2. **No duplicates:** no two items in the same note's final array should have the same `(sentence, correct)` pair.
3. **Teaching value:** each item should test a concept the note actually covers. Don't invent rules not in the body/notes.
4. **Difficulty mix:** most items at intermediate level. A handful can be easy, a handful slightly tricky — but never ambiguous.
5. **Short sentences:** usually 510 words. Keep them crisp.

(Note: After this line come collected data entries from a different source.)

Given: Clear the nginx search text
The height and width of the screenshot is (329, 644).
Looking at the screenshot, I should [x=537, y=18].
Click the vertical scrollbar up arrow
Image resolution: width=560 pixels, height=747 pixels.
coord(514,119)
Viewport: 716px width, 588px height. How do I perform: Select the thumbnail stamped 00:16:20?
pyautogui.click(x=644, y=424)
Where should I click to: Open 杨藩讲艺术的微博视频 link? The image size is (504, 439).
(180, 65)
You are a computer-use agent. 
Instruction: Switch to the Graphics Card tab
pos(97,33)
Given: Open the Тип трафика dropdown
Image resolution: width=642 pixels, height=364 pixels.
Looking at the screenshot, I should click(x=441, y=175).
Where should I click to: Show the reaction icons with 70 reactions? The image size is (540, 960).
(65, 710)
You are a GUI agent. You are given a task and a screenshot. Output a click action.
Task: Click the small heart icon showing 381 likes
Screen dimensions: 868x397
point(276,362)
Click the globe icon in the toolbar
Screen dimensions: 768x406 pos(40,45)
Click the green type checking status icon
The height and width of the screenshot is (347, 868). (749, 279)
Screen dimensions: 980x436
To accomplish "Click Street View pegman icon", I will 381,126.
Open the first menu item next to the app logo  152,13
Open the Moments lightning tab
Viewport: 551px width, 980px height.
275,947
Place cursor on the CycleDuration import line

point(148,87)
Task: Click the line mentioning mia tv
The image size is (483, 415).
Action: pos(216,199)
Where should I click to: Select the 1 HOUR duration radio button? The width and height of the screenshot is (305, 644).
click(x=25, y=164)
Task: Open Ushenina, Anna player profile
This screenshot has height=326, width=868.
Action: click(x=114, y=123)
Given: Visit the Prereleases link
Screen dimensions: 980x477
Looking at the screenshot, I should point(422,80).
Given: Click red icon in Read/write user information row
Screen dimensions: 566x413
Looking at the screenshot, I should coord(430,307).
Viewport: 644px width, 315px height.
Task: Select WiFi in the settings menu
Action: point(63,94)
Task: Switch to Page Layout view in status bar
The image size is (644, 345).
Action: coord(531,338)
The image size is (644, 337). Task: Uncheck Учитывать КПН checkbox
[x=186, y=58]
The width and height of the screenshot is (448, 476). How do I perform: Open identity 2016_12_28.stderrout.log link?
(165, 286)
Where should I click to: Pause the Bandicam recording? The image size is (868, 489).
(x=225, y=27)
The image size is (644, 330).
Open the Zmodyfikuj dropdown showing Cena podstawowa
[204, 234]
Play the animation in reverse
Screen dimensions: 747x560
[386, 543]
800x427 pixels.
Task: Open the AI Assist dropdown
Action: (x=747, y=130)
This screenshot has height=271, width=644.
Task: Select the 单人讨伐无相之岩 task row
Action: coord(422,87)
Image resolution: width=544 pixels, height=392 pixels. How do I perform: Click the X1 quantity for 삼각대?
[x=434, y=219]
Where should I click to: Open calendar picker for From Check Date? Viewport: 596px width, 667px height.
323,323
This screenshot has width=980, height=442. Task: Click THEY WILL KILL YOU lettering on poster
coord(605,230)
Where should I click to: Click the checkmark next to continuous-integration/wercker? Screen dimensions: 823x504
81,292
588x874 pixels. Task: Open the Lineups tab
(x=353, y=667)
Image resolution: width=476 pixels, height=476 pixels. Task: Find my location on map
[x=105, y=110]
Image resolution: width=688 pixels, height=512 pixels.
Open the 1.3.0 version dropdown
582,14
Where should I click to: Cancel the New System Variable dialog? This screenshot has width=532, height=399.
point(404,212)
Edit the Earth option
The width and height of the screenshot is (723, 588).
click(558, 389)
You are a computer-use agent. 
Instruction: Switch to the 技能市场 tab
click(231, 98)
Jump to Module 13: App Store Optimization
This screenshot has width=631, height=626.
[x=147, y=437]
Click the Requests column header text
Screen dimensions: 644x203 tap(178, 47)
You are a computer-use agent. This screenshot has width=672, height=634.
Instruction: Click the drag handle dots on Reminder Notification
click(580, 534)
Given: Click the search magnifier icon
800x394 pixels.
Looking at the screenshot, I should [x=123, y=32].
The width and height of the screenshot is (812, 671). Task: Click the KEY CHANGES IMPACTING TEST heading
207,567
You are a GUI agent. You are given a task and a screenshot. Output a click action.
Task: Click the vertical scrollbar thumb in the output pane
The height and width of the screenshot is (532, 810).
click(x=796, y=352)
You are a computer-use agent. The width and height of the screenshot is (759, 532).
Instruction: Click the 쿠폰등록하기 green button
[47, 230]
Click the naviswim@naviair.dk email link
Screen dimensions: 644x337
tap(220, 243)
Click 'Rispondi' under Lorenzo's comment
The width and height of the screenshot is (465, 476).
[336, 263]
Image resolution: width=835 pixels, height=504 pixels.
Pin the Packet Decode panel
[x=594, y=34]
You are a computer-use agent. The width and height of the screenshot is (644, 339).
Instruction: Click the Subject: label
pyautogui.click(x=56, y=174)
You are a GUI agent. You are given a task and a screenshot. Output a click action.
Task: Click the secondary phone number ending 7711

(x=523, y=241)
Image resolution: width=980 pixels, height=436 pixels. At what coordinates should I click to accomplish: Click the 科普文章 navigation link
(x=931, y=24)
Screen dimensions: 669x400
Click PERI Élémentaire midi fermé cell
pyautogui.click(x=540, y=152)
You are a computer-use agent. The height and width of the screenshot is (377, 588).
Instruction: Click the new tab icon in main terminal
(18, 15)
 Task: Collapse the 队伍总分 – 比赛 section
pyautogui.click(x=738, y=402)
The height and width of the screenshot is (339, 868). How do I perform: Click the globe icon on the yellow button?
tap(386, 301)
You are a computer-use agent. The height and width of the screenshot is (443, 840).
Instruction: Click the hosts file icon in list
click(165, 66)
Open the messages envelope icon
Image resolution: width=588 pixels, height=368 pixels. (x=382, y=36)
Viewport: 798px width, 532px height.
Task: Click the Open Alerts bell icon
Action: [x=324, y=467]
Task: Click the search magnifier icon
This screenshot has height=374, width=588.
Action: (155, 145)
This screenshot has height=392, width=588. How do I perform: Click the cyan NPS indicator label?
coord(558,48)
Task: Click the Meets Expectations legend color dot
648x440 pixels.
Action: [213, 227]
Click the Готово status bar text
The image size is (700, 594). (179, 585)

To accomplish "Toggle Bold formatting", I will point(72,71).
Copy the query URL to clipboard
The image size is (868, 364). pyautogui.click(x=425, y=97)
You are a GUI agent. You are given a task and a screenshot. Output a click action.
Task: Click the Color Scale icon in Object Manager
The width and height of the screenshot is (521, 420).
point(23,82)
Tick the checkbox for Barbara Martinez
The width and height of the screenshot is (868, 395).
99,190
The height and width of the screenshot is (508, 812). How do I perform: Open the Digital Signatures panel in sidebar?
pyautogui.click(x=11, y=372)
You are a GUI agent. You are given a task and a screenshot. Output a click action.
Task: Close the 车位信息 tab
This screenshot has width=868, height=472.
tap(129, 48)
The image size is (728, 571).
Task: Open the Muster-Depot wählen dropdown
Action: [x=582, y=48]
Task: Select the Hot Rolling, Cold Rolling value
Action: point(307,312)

6. **No proper-noun soup:** common first names like María, Juan, Ana are fine. Avoid obscure names.
## Output
Write `/Users/treyt/Desktop/code/Spanish/docs/spanish-fundamentals/exercises/final/<noteId>.json` for each noteId you're assigned.
Shape of each file:
```json
{
"noteId": "ser-vs-estar",
"target_count": 37,
"seed_count": 22,
"generated_count": 15,
"exercises": [
{"sentence": "...", "correct": "...", "distractor": "...", "explanation": "..."},
...
]
}
```
`exercises` = seed items (unchanged, first) + your newly generated items. Total length should equal `target_count` (it's OK to go slightly over — up to +5). If seed already exceeds target, just include all seed items and add 0 new.
## Report back
When done, under 100 words: which notes you completed, final counts per note, any notes where you fell short of target and why.